• **ASSIGNMENT**:
Will you quote all of the entries, word for word?

··········

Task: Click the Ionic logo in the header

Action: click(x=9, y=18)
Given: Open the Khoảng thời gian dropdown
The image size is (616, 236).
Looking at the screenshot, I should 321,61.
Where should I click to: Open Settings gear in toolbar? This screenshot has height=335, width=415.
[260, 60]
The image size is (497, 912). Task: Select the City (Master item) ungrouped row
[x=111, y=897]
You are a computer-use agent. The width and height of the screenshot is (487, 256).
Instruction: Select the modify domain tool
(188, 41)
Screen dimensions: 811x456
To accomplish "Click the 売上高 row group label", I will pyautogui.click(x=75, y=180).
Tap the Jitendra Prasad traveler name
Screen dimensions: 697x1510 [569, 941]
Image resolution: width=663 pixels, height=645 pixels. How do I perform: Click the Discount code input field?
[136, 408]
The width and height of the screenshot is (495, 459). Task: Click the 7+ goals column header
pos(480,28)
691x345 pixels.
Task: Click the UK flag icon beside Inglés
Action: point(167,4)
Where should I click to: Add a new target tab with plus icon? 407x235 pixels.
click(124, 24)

··········

• **REPLY TO THE TASK**:
Task: Click the Ionic logo in the header

Action: click(x=9, y=18)
Given: Open the Khoảng thời gian dropdown
The image size is (616, 236).
Looking at the screenshot, I should 321,61.
Where should I click to: Open Settings gear in toolbar? This screenshot has height=335, width=415.
[260, 60]
The image size is (497, 912). Task: Select the City (Master item) ungrouped row
[x=111, y=897]
You are a computer-use agent. The width and height of the screenshot is (487, 256).
Instruction: Select the modify domain tool
(188, 41)
Screen dimensions: 811x456
To accomplish "Click the 売上高 row group label", I will pyautogui.click(x=75, y=180).
Tap the Jitendra Prasad traveler name
Screen dimensions: 697x1510 [569, 941]
Image resolution: width=663 pixels, height=645 pixels. How do I perform: Click the Discount code input field?
[136, 408]
The width and height of the screenshot is (495, 459). Task: Click the 7+ goals column header
pos(480,28)
691x345 pixels.
Task: Click the UK flag icon beside Inglés
Action: point(167,4)
Where should I click to: Add a new target tab with plus icon? 407x235 pixels.
click(124, 24)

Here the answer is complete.